SELECTED EXCERPT: Begin

How do I find myself when I don't even remember when I disappeared?

I came a cross a post where a therapist had asked 10 questions to help answer this.

1. What's the first thing about myself I remember giving up to keep the peace?
Not a big thing. Something small. An opinion. A preference. A boundary. That was the first payment.
My opinion. My preference. 

2. Who was the first person I edited myself for?
Notice how young you were. Notice how automatic it became. Notice how you've been editing for people who didn't even know they were reading.
My father.

3. What did I love as a kid that I have stopped letting myself love?
The interest. The style. The version of you that got excited too easily. She got embarrassed out of you. She didn't die. She just went underground.
Singing.

4. What part of me shows up when I'm around people who feel safe?
That's her. That's the one you gave away. She's still in there. She just only comes out for people who won't take her.
My smart mouth.

5. When did I decide who I actually was wasn't enough?
Someone reacted. Someone withdrew. Someone loved the smaller version more. And you decided the trade was worth it. You've been living inside that decision since.
When my brothers told me I had no friends and I started to believe them.

6. What parts of me do people say they miss that I haven't seen in years?
The laugh. The confidence. The spark. Notice how many of the compliments live in past tense. That's the map back to where you left her.

7. What am I most afraid of if I let her come back?
That she'd be too much. That the people who love the current version would leave. That the life you've built wasn't built for her. Every fear is real. None of them is a reason to stay small.
People withdrawing or leaving without explanation. 

8. What would I have to grieve if I actually became her again?
The relationship built on the smaller version. The identity you constructed around her absence. The years you spent thinking she was gone. Grief is the cost of return. Not the reason to stay away. 

9. Who in my life would celebrate her, and who would be threatened by her?
Two lists. Notice which one is shorter. Notice which one has been running your life. That imbalance is the ceiling you've been living under.
Ben                                Libby
Abi
Jenny
Lachlan
Niko

10. If she walked back in tonight, what's the first thing she'd say?
Say it out loud. That sentence is your homecoming. That sentence has been waiting years to leave your mouth.


"You didn't misplace yourself. You gave her away in pieces to people who couldn't hold her. The work isn't finding her. It's calling her back."

SELECTED EXCERPT: End
DATA FOR REVIEW: Begin

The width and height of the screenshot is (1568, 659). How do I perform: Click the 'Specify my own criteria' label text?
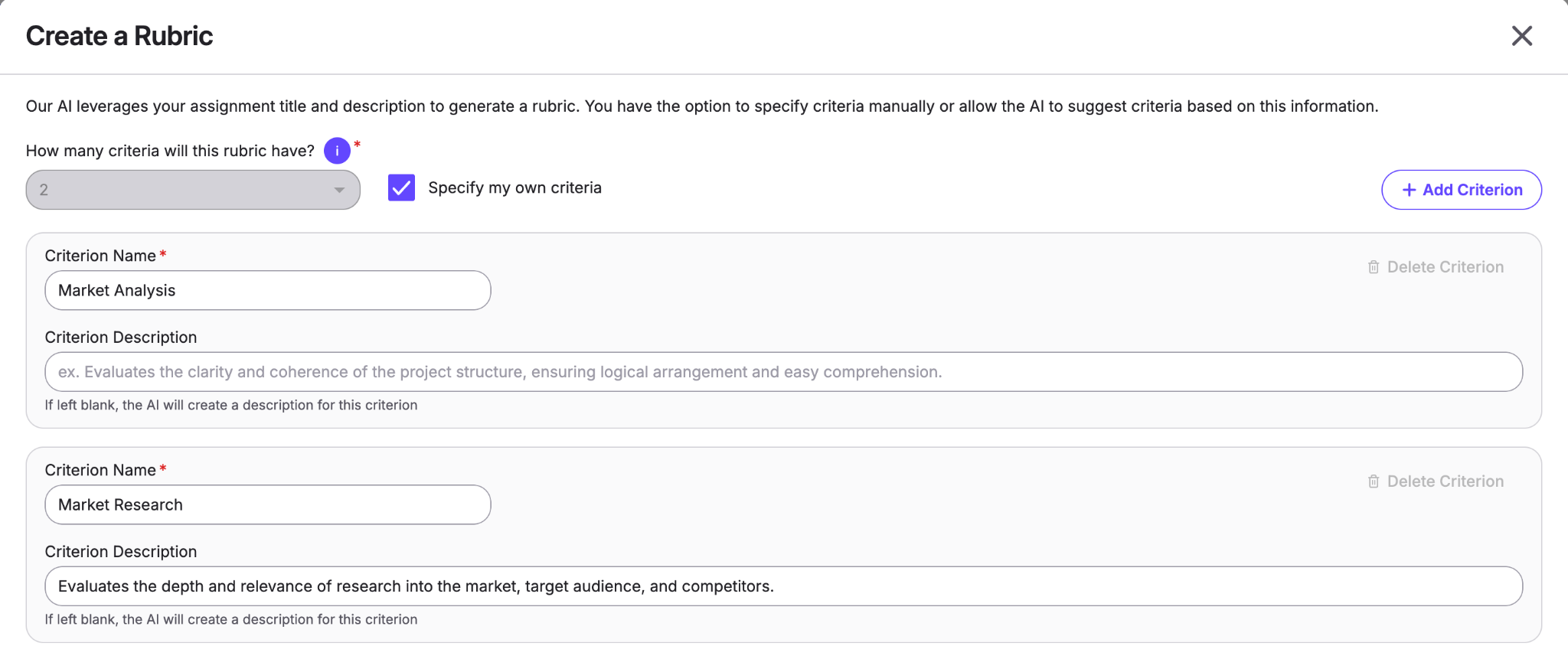(x=514, y=188)
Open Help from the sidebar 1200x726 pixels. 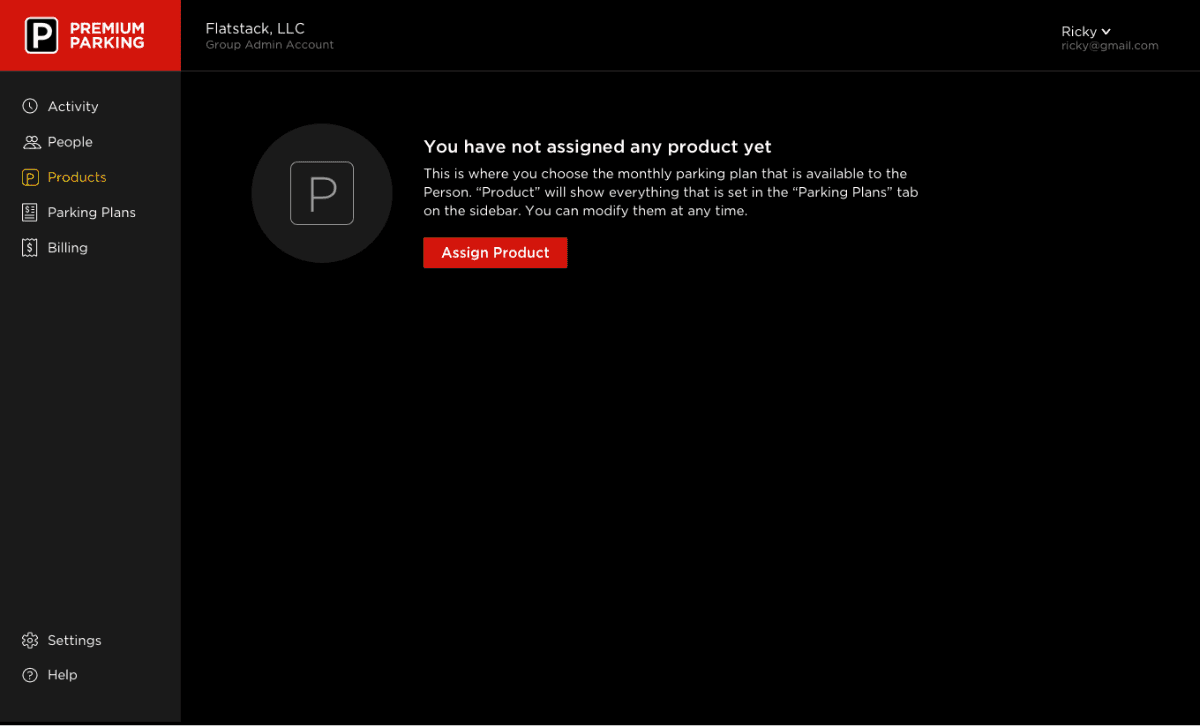tap(62, 675)
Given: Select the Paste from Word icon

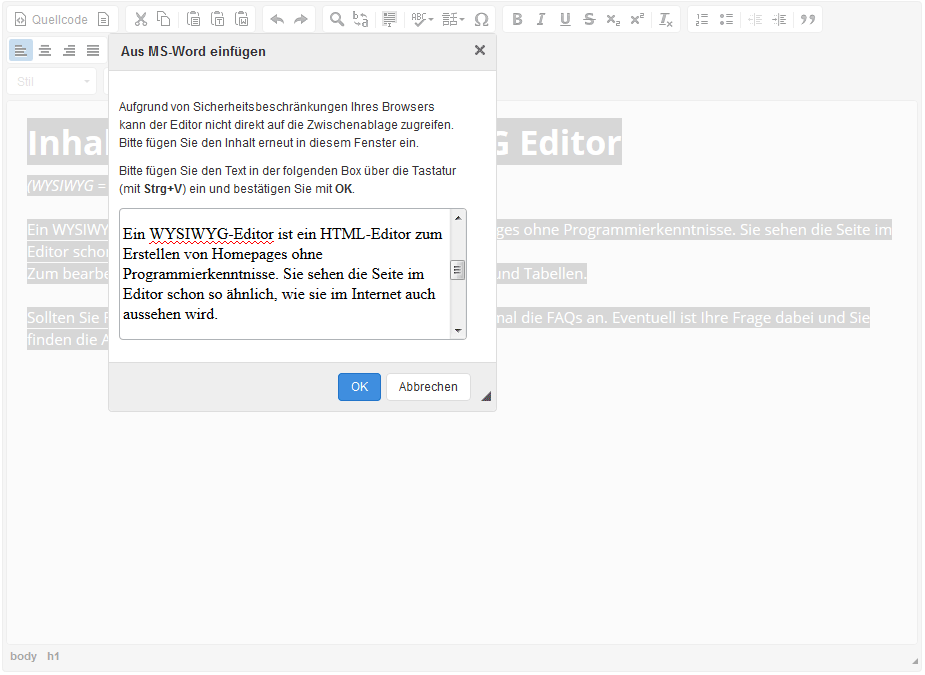Looking at the screenshot, I should [242, 19].
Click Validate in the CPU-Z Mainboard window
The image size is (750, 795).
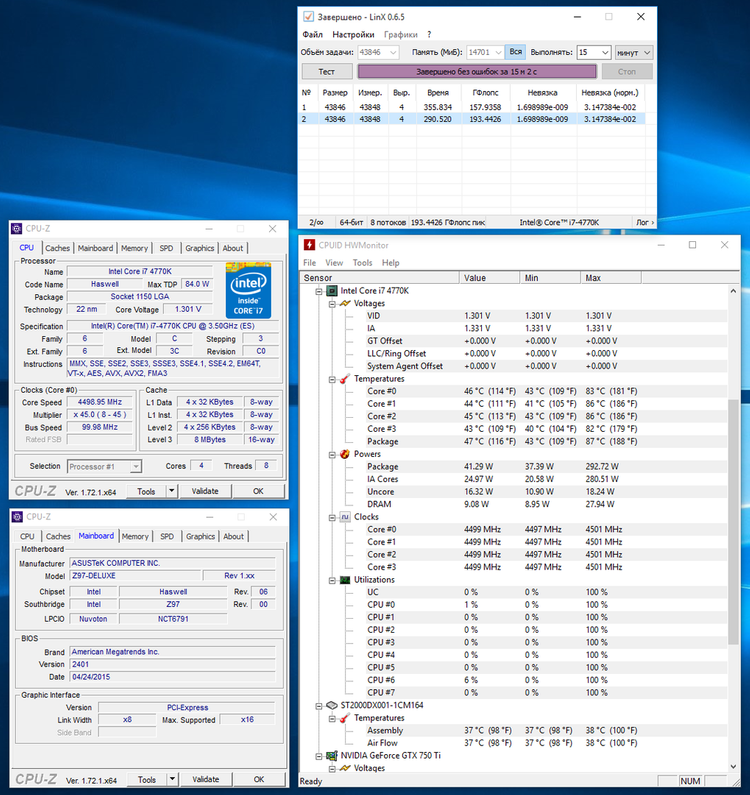205,779
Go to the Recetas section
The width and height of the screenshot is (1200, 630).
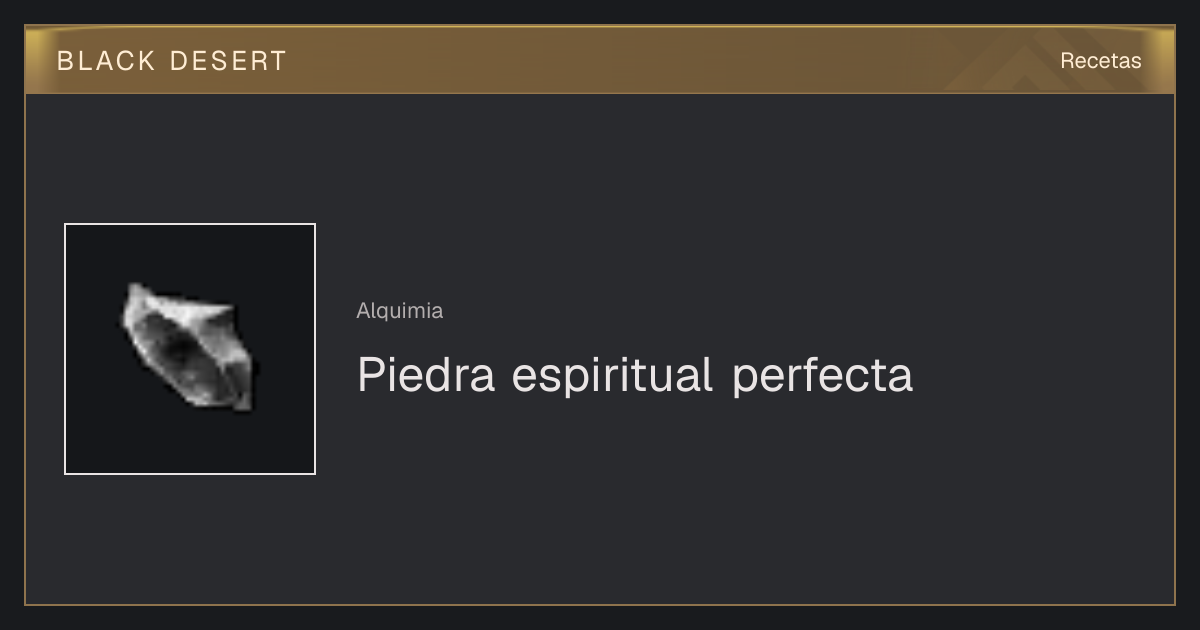pos(1100,61)
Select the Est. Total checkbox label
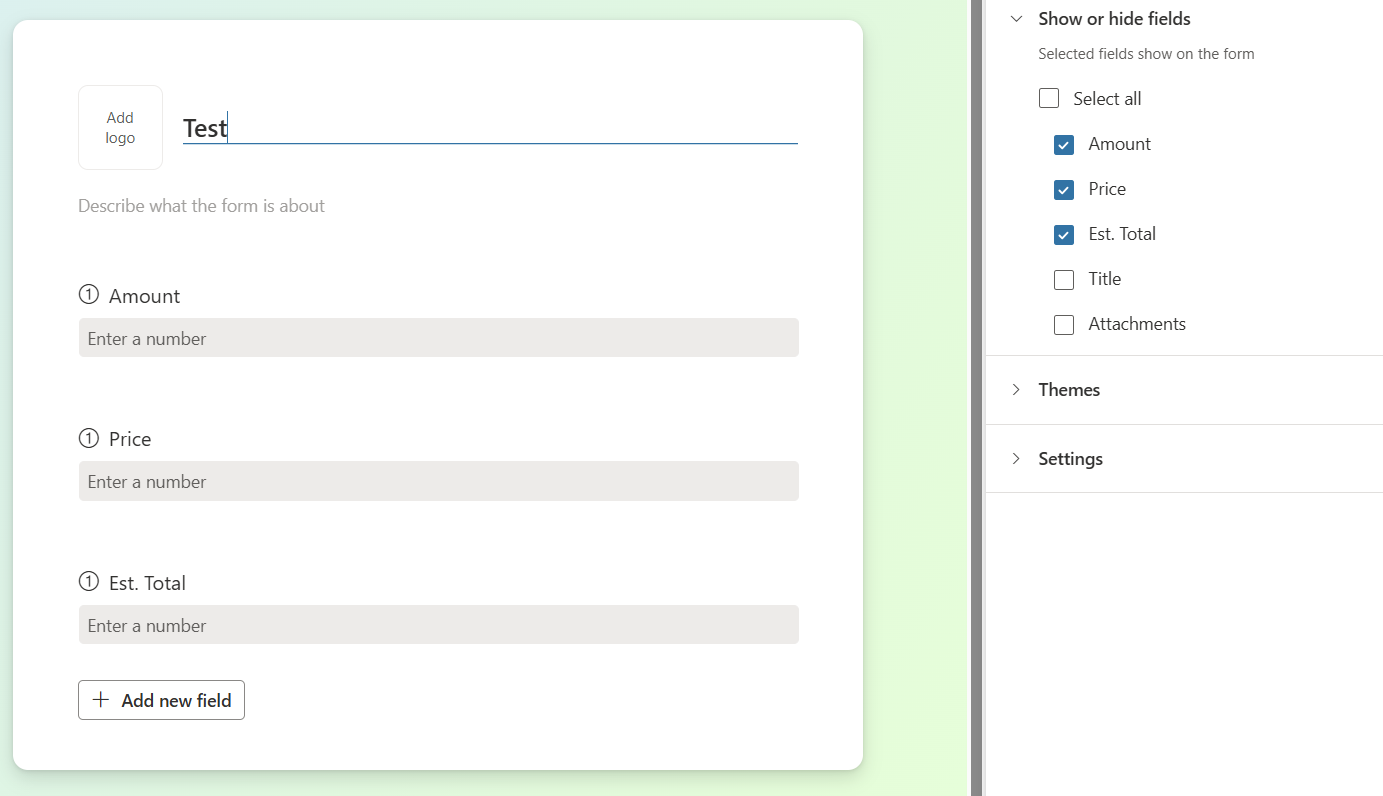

DATA FOR REVIEW: End

_TASK INSTRUCTIONS_
In the text on finding yourself, copy the part starting at "I came a cross" and ending at "edited myself for?", and swap "keep the peace" for "avoid conflict".

_WORKED SOLUTION_
I came a cross a post where a therapist had asked 10 questions to help answer this.

1. What's the first thing about myself I remember giving up to avoid conflict?
Not a big thing. Something small. An opinion. A preference. A boundary. That was the first payment.
My opinion. My preference. 

2. Who was the first person I edited myself for?